▶ **HOW TO COMPLETE THIS TASK**: When "Beogradu" occurs in a line of the material, copy that line.
+++++
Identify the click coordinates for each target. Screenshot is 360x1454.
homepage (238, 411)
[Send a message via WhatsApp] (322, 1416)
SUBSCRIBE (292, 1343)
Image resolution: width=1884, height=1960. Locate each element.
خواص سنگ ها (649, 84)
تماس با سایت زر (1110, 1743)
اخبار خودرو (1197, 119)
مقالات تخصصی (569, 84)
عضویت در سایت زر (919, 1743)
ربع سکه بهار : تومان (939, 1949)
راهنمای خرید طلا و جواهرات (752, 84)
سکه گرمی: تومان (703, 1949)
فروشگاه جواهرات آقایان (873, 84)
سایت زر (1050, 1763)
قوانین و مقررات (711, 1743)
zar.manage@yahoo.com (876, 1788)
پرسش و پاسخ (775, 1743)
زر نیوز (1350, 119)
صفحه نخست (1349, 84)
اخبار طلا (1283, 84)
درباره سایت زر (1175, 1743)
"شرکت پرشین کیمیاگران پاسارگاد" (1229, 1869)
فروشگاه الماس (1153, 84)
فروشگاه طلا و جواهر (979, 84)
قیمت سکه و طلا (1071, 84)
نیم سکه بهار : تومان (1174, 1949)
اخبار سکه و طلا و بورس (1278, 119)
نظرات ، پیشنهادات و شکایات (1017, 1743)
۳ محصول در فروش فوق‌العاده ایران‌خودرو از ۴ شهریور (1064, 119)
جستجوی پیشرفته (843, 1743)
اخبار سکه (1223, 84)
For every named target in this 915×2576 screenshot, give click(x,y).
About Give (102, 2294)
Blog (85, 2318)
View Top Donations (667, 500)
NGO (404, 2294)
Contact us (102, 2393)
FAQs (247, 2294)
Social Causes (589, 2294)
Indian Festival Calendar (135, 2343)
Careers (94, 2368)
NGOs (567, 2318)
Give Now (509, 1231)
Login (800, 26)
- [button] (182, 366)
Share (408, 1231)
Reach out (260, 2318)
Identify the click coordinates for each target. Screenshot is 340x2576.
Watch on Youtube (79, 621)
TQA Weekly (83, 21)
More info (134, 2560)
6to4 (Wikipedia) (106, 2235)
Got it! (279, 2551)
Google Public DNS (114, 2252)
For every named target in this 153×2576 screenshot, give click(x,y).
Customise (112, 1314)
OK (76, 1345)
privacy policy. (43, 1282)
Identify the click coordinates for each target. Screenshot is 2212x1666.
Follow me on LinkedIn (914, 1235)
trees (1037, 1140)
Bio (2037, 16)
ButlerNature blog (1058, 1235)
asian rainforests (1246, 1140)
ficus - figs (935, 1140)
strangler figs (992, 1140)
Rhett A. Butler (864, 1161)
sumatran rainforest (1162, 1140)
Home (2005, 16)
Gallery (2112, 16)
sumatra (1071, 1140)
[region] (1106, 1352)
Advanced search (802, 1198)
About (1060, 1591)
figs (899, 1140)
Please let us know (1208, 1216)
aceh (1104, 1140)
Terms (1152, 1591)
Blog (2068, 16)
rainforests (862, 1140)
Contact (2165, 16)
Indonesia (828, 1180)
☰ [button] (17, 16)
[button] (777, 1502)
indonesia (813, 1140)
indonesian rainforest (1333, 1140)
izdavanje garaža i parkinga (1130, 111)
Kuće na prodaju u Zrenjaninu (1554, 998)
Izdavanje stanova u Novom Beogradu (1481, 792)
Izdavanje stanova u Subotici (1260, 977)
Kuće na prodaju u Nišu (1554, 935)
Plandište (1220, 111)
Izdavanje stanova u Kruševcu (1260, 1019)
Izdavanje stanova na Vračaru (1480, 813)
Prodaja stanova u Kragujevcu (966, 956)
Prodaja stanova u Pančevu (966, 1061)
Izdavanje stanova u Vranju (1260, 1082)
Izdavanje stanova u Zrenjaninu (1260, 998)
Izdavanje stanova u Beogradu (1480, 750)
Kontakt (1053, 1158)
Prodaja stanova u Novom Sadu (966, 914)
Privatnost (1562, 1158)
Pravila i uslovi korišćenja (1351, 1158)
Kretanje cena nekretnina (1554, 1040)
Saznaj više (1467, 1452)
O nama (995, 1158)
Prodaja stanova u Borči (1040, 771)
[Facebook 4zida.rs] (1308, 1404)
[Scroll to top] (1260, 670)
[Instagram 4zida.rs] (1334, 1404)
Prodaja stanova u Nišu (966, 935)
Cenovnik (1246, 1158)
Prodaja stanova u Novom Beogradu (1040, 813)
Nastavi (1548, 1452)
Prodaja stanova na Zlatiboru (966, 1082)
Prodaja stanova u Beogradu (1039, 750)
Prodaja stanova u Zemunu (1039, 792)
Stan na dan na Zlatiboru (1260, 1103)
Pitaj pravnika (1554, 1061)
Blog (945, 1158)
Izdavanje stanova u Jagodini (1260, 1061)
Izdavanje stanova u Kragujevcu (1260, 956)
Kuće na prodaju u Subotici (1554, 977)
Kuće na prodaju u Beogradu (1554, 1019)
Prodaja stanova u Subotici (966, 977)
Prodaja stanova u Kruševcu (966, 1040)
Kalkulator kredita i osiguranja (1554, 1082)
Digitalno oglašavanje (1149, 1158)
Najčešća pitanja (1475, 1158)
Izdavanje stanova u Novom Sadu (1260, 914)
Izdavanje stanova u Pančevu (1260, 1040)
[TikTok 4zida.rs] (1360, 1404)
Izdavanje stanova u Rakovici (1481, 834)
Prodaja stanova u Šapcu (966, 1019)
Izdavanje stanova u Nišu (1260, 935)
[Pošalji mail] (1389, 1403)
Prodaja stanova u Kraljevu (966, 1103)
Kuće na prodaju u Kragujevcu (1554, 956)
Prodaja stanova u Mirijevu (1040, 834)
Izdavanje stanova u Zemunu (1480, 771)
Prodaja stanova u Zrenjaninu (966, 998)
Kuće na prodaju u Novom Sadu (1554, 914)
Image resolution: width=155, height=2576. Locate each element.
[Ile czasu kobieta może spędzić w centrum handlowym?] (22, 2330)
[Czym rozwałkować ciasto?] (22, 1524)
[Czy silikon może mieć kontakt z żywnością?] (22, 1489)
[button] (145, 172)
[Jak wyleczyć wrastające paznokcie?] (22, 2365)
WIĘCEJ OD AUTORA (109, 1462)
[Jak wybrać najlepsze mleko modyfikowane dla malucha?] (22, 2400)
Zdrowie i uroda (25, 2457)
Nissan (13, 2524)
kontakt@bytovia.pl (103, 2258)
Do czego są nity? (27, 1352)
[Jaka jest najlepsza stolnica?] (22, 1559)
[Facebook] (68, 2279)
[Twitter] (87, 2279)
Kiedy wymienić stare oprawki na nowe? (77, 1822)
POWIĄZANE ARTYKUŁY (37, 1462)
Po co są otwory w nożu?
+++++
▶ **EXERCISE OUTPUT**:
Izdavanje stanova u Novom Beogradu (1481, 792)
Izdavanje stanova u Beogradu (1480, 750)
Prodaja stanova u Novom Beogradu (1040, 813)
Prodaja stanova u Beogradu (1039, 750)
Kuće na prodaju u Beogradu (1554, 1019)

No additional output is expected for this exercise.